Não esquecer que está a ser construida uma terceira auto-estrada paralela. No local da foto ainda não se sabe se será a 2 ou a 3km destas duas.

 


Fotos a ver no CidadaniaLx: avenidas centrais de Lisboa transformadas em perfil de via-rápida.

A cidade como corpo (I)

TMC, 20.10.09

Eis outra notícia que assinala a incompetência e falta de preparação dos responsáveis pela rede rodoviária nacional. O Observatório de Segurança de Estradas e Cidades assinala que a própria formação em engenharia civil não salvaguarda todas as considerações para de segurança nas estradas, nomeadamente no fenómeno conhecido como hidroplanagem.

 

Isto corresponde à minha ideia de que a sinistralidade rodoviária não se deve apenas a hipotéticas distracções humanas ou  a esporádicas transgressões do código da estrada. Não estou a argumentar no sentido de que o desenho e o planeamento urbano condicionam totalmente os automobilistas e os peões ao ponto de não ser possível a atribuição de imputabilidade; mas sem dúvida que a própria estrutura física influencia o comportamento.

 

Ora, quem projecta, elide e delimita as nossas estradas, passeios e edifícios tem uma tremenda responsabilidade: o planeamento urbano deve orientar-se não só pela natureza dos constituintes móveis da cidade mas sobretudo pela natureza das relações que esses constituintes manterão entre si. Se um automóvel é por natureza um veículo que pesa algumas toneladas, alcança velocidades vertiginosas (a base compativa de velocidades deve ser sempre a humana) e o peão é por natureza indisciplinado no sentido que tem muito mais mobilidade - reparem como os automóveis só vão onde as estradas os deixam e segundo o que o código da estrada permite, ao invés que o peão vai onde quer - qualquer modificação na estrutura física da cidade terá de ter estas características em conta.

-- Dados apresentados --

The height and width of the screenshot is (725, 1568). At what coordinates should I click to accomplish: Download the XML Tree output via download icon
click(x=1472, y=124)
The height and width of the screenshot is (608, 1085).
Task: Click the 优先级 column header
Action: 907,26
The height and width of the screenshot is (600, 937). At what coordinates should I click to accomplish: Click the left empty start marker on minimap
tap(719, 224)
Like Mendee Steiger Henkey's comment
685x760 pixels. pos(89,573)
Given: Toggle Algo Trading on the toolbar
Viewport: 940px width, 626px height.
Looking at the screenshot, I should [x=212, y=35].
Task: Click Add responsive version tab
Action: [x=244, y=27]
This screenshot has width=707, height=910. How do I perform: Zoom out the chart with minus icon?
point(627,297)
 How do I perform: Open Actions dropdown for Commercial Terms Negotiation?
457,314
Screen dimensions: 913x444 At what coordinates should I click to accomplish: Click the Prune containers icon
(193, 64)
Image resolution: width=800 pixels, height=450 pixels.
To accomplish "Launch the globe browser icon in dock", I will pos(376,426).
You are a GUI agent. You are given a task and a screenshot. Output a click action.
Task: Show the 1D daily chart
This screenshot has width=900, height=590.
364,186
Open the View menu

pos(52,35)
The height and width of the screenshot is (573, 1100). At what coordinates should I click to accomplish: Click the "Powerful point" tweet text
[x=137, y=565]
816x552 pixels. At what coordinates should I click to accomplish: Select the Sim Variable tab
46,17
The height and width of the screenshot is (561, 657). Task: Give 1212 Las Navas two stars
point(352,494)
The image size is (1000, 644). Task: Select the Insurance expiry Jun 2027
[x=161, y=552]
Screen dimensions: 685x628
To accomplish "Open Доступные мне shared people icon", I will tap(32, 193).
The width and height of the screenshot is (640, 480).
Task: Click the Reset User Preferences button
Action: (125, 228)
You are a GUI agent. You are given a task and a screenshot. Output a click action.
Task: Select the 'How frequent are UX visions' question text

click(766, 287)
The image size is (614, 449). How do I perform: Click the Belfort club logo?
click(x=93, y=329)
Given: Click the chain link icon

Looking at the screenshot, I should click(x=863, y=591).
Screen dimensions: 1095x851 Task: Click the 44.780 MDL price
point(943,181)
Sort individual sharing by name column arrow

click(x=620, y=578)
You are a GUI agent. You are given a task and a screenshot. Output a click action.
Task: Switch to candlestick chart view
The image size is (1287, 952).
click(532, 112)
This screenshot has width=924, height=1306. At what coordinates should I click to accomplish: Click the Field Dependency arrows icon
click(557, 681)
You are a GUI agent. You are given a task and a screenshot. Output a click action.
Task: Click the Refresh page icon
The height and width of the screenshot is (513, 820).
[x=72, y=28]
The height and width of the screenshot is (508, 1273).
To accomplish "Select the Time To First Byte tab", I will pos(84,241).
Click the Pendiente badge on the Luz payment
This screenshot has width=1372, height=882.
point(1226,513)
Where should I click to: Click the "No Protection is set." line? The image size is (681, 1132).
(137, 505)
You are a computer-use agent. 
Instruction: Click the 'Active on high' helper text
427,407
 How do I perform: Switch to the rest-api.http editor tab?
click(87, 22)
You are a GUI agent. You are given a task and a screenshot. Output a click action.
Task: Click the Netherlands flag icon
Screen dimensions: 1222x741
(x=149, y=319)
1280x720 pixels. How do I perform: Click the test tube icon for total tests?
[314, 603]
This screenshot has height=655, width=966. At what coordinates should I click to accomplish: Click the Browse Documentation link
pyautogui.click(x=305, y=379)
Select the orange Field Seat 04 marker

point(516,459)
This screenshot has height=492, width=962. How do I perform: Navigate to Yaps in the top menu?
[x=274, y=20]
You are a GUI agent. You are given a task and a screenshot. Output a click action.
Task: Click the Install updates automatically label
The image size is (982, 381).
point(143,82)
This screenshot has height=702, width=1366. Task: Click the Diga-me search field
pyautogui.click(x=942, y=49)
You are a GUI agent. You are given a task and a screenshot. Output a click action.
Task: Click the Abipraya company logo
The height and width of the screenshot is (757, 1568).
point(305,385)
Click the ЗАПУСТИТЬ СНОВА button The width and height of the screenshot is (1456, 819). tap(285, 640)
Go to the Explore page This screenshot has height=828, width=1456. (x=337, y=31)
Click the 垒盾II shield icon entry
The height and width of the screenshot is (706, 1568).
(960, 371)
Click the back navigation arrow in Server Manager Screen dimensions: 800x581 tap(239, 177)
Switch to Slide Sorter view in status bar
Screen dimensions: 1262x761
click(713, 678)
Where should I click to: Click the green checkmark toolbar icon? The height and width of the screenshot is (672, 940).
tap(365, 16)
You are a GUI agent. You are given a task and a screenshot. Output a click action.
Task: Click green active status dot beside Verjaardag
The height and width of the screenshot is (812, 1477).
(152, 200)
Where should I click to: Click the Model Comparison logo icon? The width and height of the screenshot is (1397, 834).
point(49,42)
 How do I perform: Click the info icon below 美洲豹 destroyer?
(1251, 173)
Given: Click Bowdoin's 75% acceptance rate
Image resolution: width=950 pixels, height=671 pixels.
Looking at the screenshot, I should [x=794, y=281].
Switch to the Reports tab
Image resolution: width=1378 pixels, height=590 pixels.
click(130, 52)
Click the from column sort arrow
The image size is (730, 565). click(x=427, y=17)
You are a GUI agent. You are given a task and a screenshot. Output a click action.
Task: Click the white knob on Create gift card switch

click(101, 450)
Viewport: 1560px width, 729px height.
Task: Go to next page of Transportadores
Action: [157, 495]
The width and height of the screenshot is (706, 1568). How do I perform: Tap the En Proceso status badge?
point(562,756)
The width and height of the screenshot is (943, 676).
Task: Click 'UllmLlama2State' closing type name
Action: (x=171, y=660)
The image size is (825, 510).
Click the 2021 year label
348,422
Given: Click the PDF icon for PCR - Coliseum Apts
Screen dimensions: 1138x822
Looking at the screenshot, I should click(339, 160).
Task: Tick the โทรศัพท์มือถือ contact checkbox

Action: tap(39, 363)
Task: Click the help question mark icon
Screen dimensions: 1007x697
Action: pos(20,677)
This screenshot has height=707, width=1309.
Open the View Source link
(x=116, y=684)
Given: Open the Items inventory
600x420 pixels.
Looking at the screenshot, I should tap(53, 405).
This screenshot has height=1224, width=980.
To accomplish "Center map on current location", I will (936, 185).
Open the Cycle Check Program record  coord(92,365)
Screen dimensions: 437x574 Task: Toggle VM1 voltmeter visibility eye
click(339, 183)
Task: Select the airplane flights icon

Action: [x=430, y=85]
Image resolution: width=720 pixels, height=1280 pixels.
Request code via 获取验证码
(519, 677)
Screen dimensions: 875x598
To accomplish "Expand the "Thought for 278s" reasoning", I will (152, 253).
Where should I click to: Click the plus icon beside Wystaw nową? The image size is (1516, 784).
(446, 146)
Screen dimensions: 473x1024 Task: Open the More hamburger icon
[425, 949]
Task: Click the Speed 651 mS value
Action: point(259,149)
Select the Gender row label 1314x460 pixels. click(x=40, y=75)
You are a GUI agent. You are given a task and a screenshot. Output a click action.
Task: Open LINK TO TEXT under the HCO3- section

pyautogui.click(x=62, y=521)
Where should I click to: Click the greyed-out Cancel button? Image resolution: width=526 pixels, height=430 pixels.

-- Verificar compreensão --
1. Reproduza, do texto sobre segurança rodoviária, o trecho que abre com as palavras que contêm "A cidade como" e fecha com "influencia o comportamento.".
2. De acordo com o texto sobre segurança rodoviária, por que razão qualquer modificação na estrutura física da cidade tem de ter em conta as características do automóvel e do peão? Responda em uma a três frases.
Os dados provêm de uma fonte distinta do texto extraído.

-- Exercício resolvido --
1.
A cidade como corpo (I)

TMC, 20.10.09

Eis outra notícia que assinala a incompetência e falta de preparação dos responsáveis pela rede rodoviária nacional. O Observatório de Segurança de Estradas e Cidades assinala que a própria formação em engenharia civil não salvaguarda todas as considerações para de segurança nas estradas, nomeadamente no fenómeno conhecido como hidroplanagem.

 

Isto corresponde à minha ideia de que a sinistralidade rodoviária não se deve apenas a hipotéticas distracções humanas ou  a esporádicas transgressões do código da estrada. Não estou a argumentar no sentido de que o desenho e o planeamento urbano condicionam totalmente os automobilistas e os peões ao ponto de não ser possível a atribuição de imputabilidade; mas sem dúvida que a própria estrutura física influencia o comportamento.

2. O automóvel pesa algumas toneladas e alcança velocidades vertiginosas. O peão tem muito mais mobilidade, pois vai onde quer, ao passo que os automóveis só vão onde as estradas os deixam e segundo o que o código da estrada permite. O planeamento urbano deve orientar-se sobretudo pela natureza das relações que esses constituintes manterão entre si.